A new international summit in Colombia brought together 57 nations to chart pathways away from fossil fuels, marking a fresh attempt to accelerate climate action after negotiations at traditional UN climate conferences have plateaued. The "Beyond Oil and Gas" conference convened countries willing to commit to transitioning their economies from hydrocarbon dependence, but notable absences undermined its scope. Neither China nor the United States, the world's two largest greenhouse gas emitters, attended the meeting.
The summit represents a strategic pivot from the gridlocked Conference of the Parties (COP) process, which has struggled to produce binding commitments from major polluters in recent years. By creating a dedicated forum for nations genuinely committed to fossil fuel phase-out, organizers hope to build momentum and demonstrate viable transition models that could pressure holdout countries to act.
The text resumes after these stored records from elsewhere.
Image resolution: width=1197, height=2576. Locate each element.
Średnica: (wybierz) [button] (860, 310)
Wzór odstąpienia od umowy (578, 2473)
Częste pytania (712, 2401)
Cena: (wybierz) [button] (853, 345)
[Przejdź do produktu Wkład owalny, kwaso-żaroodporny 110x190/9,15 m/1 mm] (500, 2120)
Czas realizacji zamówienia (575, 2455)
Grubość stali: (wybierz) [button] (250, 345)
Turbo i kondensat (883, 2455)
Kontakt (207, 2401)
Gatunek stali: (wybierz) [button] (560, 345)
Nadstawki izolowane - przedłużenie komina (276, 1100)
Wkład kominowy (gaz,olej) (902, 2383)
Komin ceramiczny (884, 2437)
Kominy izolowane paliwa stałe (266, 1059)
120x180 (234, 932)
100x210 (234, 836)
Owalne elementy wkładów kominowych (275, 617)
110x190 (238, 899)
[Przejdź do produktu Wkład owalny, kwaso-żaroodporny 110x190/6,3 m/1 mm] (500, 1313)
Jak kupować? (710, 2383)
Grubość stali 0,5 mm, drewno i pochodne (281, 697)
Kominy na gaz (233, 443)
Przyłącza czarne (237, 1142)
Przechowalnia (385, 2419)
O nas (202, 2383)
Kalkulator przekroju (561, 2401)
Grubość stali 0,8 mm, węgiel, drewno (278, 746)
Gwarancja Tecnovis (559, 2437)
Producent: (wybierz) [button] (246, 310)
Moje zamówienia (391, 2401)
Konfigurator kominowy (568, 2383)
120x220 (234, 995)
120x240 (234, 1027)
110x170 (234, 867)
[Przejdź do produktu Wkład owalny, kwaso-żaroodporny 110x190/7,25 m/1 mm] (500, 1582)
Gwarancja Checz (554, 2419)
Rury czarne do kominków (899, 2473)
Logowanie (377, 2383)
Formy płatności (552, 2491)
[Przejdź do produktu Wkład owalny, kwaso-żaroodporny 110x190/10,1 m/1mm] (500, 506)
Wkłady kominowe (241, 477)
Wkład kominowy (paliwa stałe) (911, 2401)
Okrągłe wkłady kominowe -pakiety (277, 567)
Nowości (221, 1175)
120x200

Colombia, itself an oil-producing nation, positioned the conference as proof that fossil fuel-dependent economies can pivot successfully. The participating countries developed preliminary roadmaps addressing technical, financial, and social challenges of transitioning workers and communities reliant on extraction industries. These plans tackle retraining programs, renewable energy investment, and economic diversification strategies.
However, the absence of the US and China, which together account for roughly 40 percent of global carbon emissions, substantially limits the conference's immediate impact. India and other major developing economies also did not participate, citing concerns about premature fossil fuel abandonment affecting their growth trajectories.
Experts see the summit as a complementary tool rather than a replacement for COP negotiations. By building coalition momentum among willing nations and demonstrating transition feasibility, organizers hope to create political pressure that eventually brings reluctant emitters to the table. The real test comes if these roadmaps translate into binding domestic legislation and whether the momentum attracts additional signatories in future iterations.